Stored records:

*-*-*

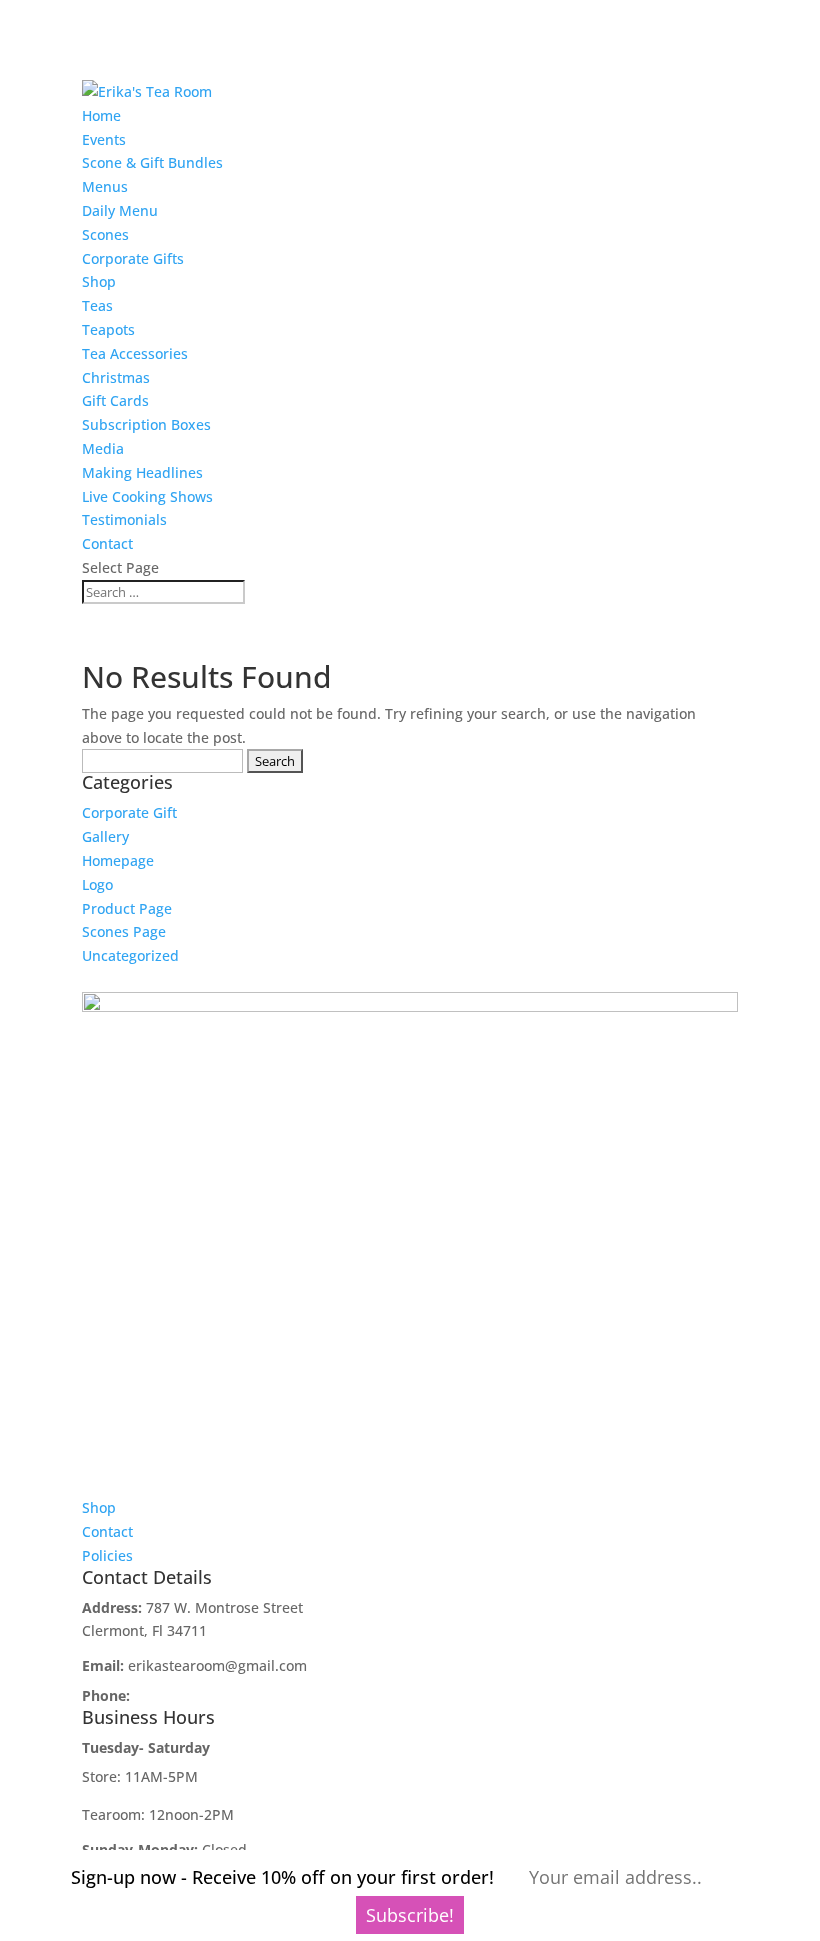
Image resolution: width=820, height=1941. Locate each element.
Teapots (108, 329)
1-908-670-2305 (185, 1695)
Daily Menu (120, 210)
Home (101, 115)
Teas (97, 305)
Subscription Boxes (146, 424)
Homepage (118, 860)
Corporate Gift (129, 812)
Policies (107, 1555)
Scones (105, 234)
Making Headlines (142, 472)
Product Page (127, 908)
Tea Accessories (135, 353)
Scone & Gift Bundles (152, 162)
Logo (97, 884)
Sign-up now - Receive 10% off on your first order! (282, 1877)
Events (104, 139)
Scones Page (124, 931)
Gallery (105, 836)
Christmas (116, 377)
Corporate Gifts (133, 258)
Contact (107, 543)
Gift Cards (115, 400)
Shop (99, 281)
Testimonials (124, 519)
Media (103, 448)
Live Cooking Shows (147, 496)
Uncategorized (130, 955)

*-*-*

TASK PROMPT: With the pictures omitted, print each line of the data above precisely as given.

RESPONSE TO THE EXERCISE:
Image resolution: width=820, height=1941. Locate each element.
Teapots (108, 329)
1-908-670-2305 (185, 1695)
Daily Menu (120, 210)
Home (101, 115)
Teas (97, 305)
Subscription Boxes (146, 424)
Homepage (118, 860)
Corporate Gift (129, 812)
Policies (107, 1555)
Scones (105, 234)
Making Headlines (142, 472)
Product Page (127, 908)
Tea Accessories (135, 353)
Scone & Gift Bundles (152, 162)
Logo (97, 884)
Sign-up now - Receive 10% off on your first order! (282, 1877)
Events (104, 139)
Scones Page (124, 931)
Gallery (105, 836)
Christmas (116, 377)
Corporate Gifts (133, 258)
Contact (107, 543)
Gift Cards (115, 400)
Shop (99, 281)
Testimonials (124, 519)
Media (103, 448)
Live Cooking Shows (147, 496)
Uncategorized (130, 955)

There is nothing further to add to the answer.